Event-driven trading involves taking positions in anticipation of, or in reaction to, specific scheduled events that will resolve uncertainty in a market. In traditional finance, this includes earnings announcements, central bank decisions, and regulatory rulings. In prediction markets, the concept maps directly to Kalshi's event-based contract structure.
The core premise: markets reprice around information releases. If a trader has a well-informed view of the likely outcome before the information is public, they can position ahead of the repricing.
Types of events on Kalshi
Kalshi lists markets tied to many different types of scheduled events:
Economic data releases
Monthly jobs reports (BLS), CPI inflation data, GDP estimates, and other economic indicators are released on known schedules. Kalshi lists markets like "Will the unemployment rate be above X%?" or "Will CPI exceed Y%?" These contracts see significant price movement at the exact moment the data is released.
Central bank decisions
Federal Reserve (FOMC) meetings occur on a published schedule. Markets on interest rate decisions, rate cut/hike probabilities, and forward guidance are among the most actively traded on Kalshi. The CME FedWatch tool, which derives probabilities from futures markets, provides a benchmark for comparison.
Election results
Election night provides a sequence of scheduled information releases (state-by-state results) that progressively resolve uncertainty. Prediction markets for elections tend to be among the most liquid on Kalshi.
Weather events
While weather is continuous, specific observation times (daily high, daily low, daily precipitation totals) create discrete resolution points. Forecast updates from the NWS throughout the day also serve as information events.
Pre-event vs. post-event strategies
Pre-event positioning
A trader takes a position before the event, based on their view of the likely outcome. This requires forming an independent estimate that differs from the market price. Sources of edge include:
- Forecasting models — Economic nowcasting models (e.g., Atlanta Fed GDPNow) may provide more timely estimates than what the market has priced in.
- Leading indicators — For employment data, indicators like initial jobless claims, ADP private payrolls, and ISM employment sub-indices are released before the official BLS report.

*DATA SEGMENT:*
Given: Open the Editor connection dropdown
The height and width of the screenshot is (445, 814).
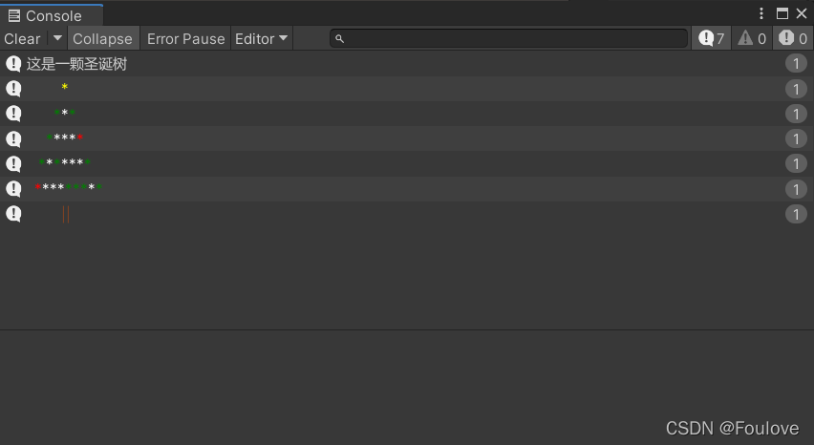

*AIM:* Retype the passage from the event-driven trading text starting with "Election results" and going on through "has priced in.", word for word.

*RESULT:*
Election results
Election night provides a sequence of scheduled information releases (state-by-state results) that progressively resolve uncertainty. Prediction markets for elections tend to be among the most liquid on Kalshi.
Weather events
While weather is continuous, specific observation times (daily high, daily low, daily precipitation totals) create discrete resolution points. Forecast updates from the NWS throughout the day also serve as information events.
Pre-event vs. post-event strategies
Pre-event positioning
A trader takes a position before the event, based on their view of the likely outcome. This requires forming an independent estimate that differs from the market price. Sources of edge include:
- Forecasting models — Economic nowcasting models (e.g., Atlanta Fed GDPNow) may provide more timely estimates than what the market has priced in.